begin Material

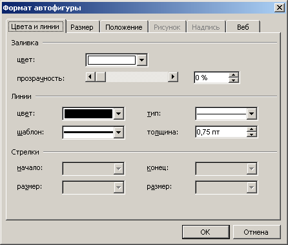Expand the fill цвет dropdown arrow
The height and width of the screenshot is (245, 288).
pyautogui.click(x=142, y=60)
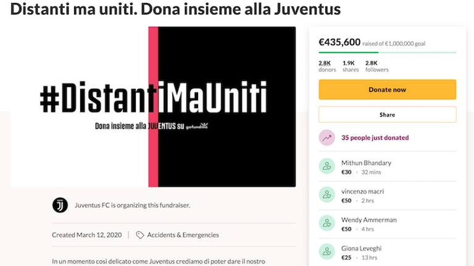Click Wendy Ammerman's donor avatar icon
This screenshot has width=474, height=266.
pos(326,223)
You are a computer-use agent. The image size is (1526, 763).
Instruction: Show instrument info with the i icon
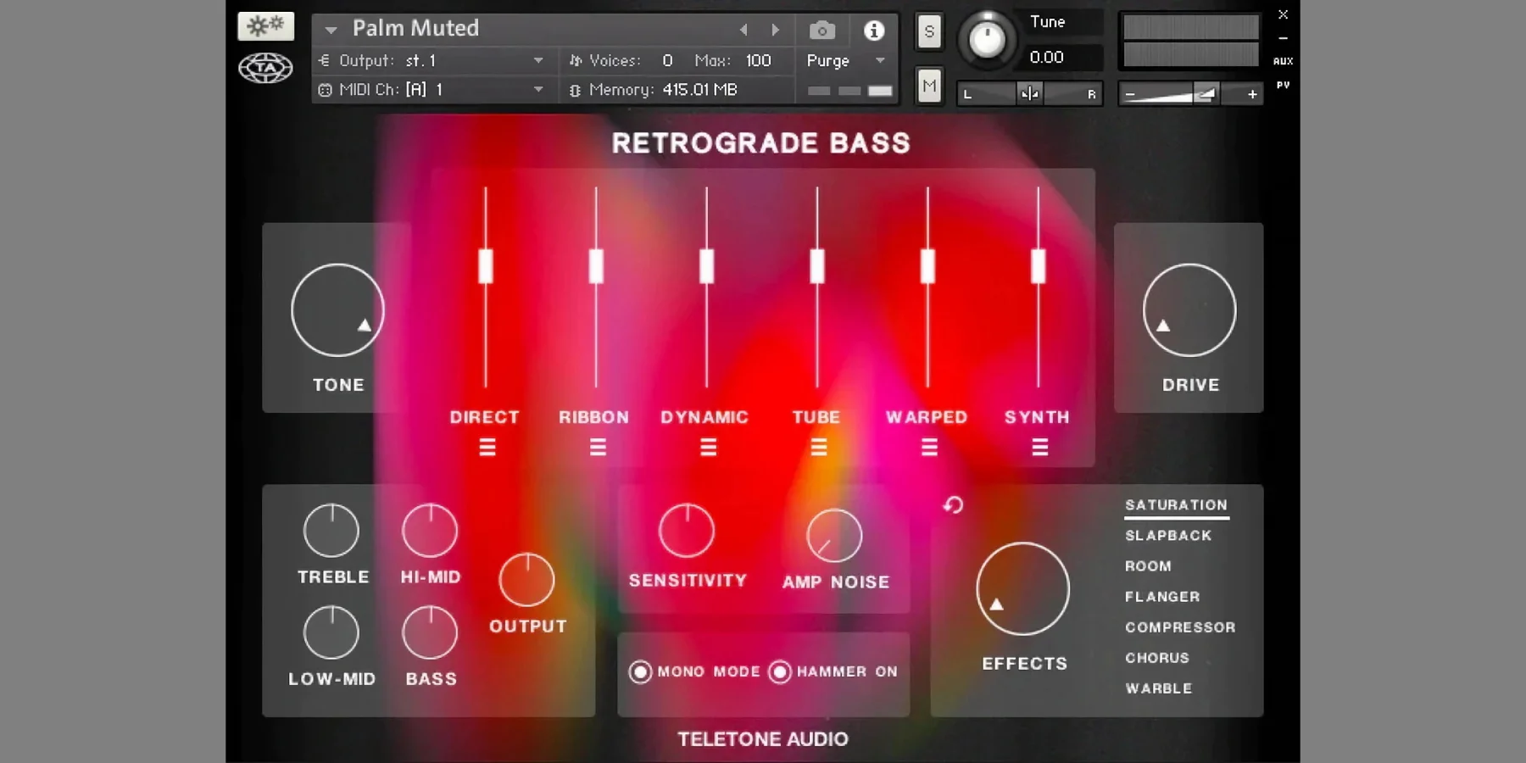(x=874, y=30)
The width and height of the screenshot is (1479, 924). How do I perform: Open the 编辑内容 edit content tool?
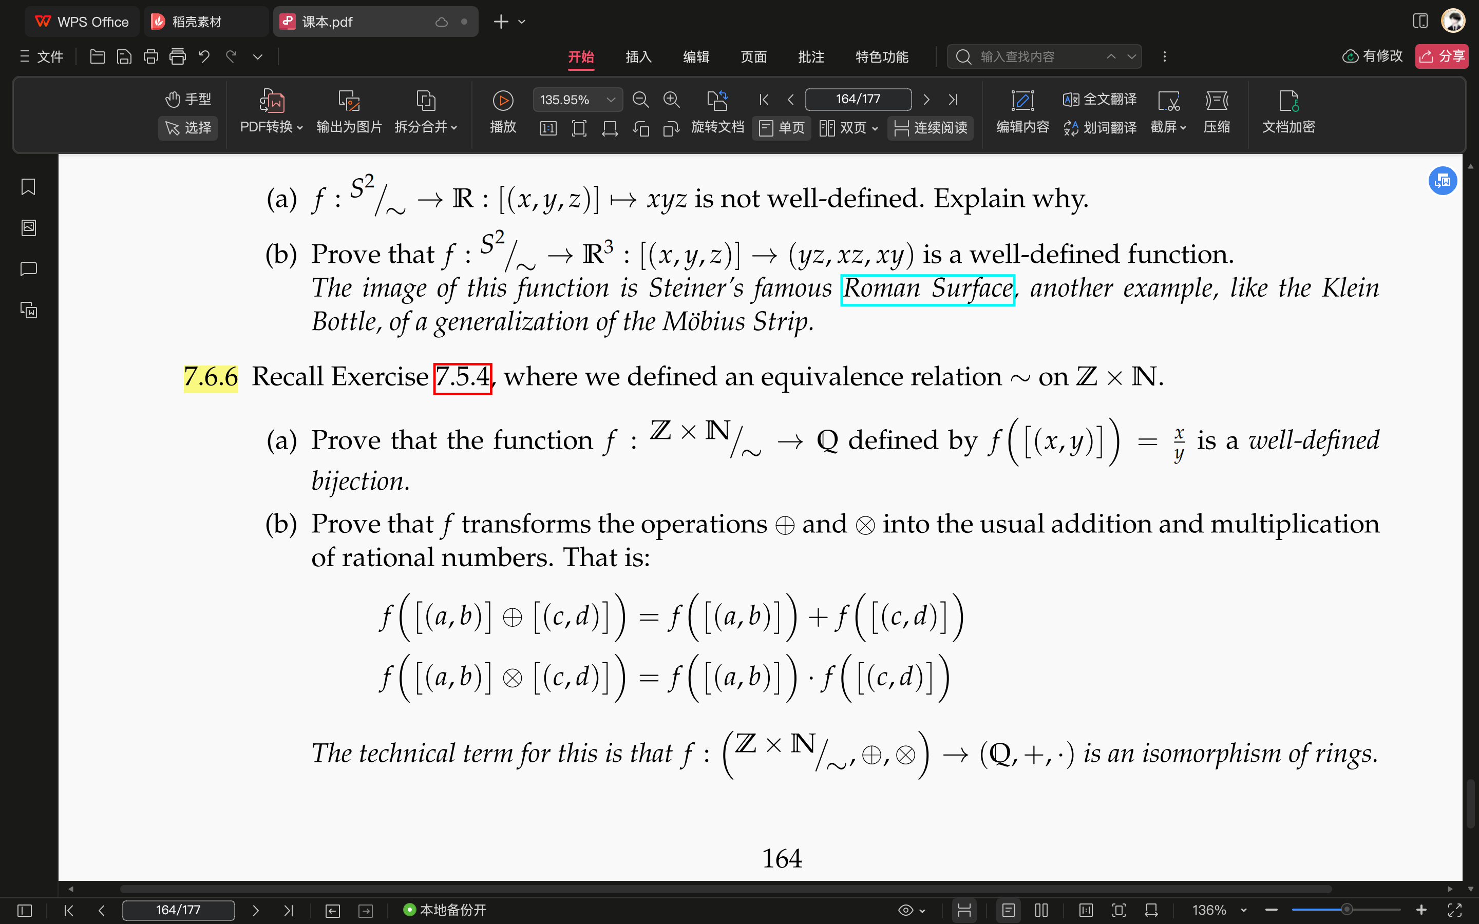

end Material

Write out again the rows from the line containing "You are a computer-use" through the end of the rows, keeping every line identical and leaving out the pictures.

You are a computer-use agent. The image size is (1526, 763).
Instruction: Show instrument info with the i icon
(x=874, y=30)
The width and height of the screenshot is (1479, 924). How do I perform: Open the 编辑内容 edit content tool?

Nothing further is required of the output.